We set out  driving in front  of our son’s car with all of his stuff. We were taking furnishings for an apartment. We stopped along the way to rest. How was he doing? He felt fine he said. We set back out on the highway.

As if a shot went off, I was startled to hear my husband shouting! I  looked behind to see a cloud of dust and our son off the road. My husband saw the whole thing in our rear view mirror. Our sons car veered off the road at full speed, flipped in mid air, and slammed down in the field adjacent the highway. He had fallen asleep at the wheel, and woken up as he was flying through the air.

Once again we found ourselves running in slow motion to see if this son was dead or alive. I was praying like crazy as we ran to the car.   I witnessed my son kick his drivers side  car door open, while cursing like a sailor. He was alive and he was walking out of the car!

Thank you God! I have no more words for those moments as we waited in shock for the ambulance. At the hospital he was walking around, no cuts, or broken bones. His x-rays looked fine. I heard the doctor ask my son how he was feeling and he said, “Fine- but can you do something for my mom?”

At this point I was hysterically crying. I could not pull it together. I had made it through the younger son’s major car accident, and my father-in laws dementia fairly well, except for the emotional snacking. But, this was it. I was a complete mess.

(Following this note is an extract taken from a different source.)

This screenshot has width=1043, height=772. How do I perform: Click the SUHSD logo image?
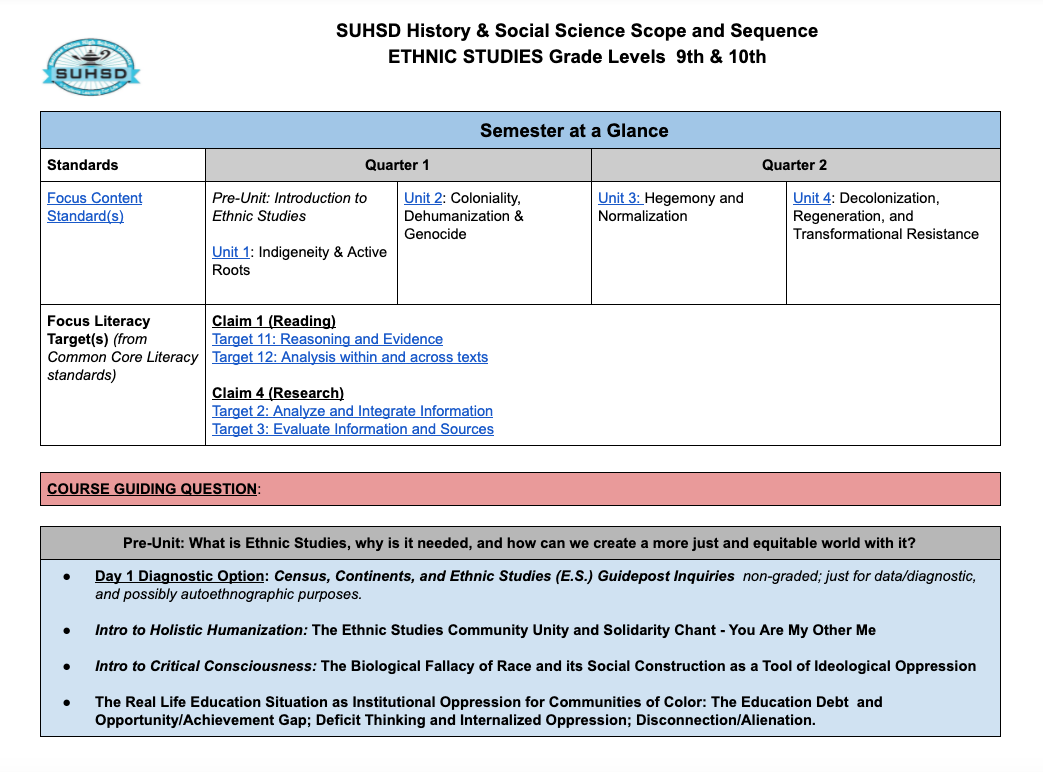[x=92, y=69]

The doctor told us that our son seemed fine, and there was no reason not to take him to college. We were in shock. I had called my parents and they had driven up  to the hospital. They then  helped us move some of his belongings  to the van. Their helping hands, prayers, and presence gave us some much needed support. We had to have our son’s totaled car towed to a yard. We didn’t know what to do.  I couldn’t stop crying.

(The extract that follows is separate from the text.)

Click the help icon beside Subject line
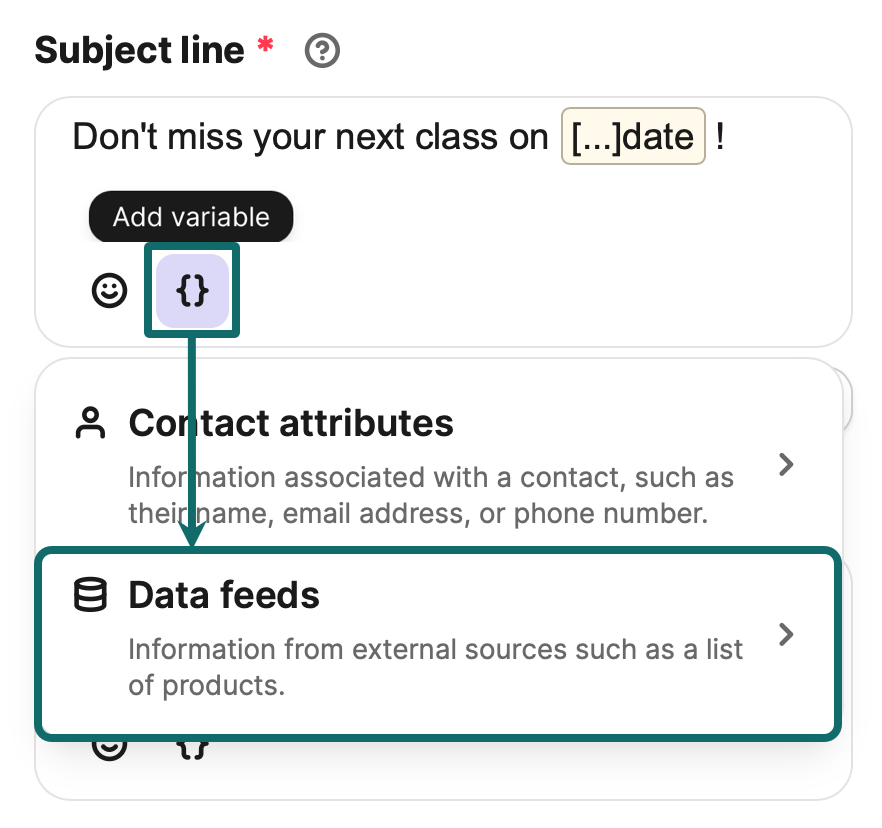The height and width of the screenshot is (828, 882). click(x=322, y=51)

In hind sight, I think we should have just taken him home with us, but the doctor said take him to college. Our decision making processes were shut down- so we did.

When we got to Coeur d’Alene,  we met his roommate for the first time. A young man that we had met through a bulletin board ad. We signed the papers  with his parents for the apartment. We settled him into his apartment with his bike. He no longer had a car. He wasn’t close to campus.

All the dorm rooms on campus were full. We had to be back to work on Monday, so we hugged and kissed our son goodbye and drove the eight hours back home.

When we got home, my father-in law was dying. He went home to heaven that week. Our  older son flew back home for a concert he was playing in that had  been booked months prior. He was able to be there for his Fafa’s funeral. But at the viewing he was very distraught. He hadn’t got to say goodbye. He had also just gone through his own major trauma. After the funeral we had to send him back to college on a bus.

Maintaining my own health through these major trials consisted of getting through one moment to the next. I do pray,  and I felt much grace from the Lord.  But, in my human weakness and exhaustion, I just stopped counting calories.

That fall I also started a new job teaching general music in a school part-time. I continued teaching my private students in the afternoon. It was my husbands 50th birthday, and we went on a cruise to the Caribbean in October to try to forget everything for a week.

I ate and drank anything and everything my vacation self  desired. My fitness was on the back burner. My two sons were recovering from two  separate major accidents in their own ways. Both had concussions although only one had been diagnosed. My  sweet father-in law had changed rapidly and then died.  My dear mother-in law was now a widow living behind us. We were hanging on for dear life.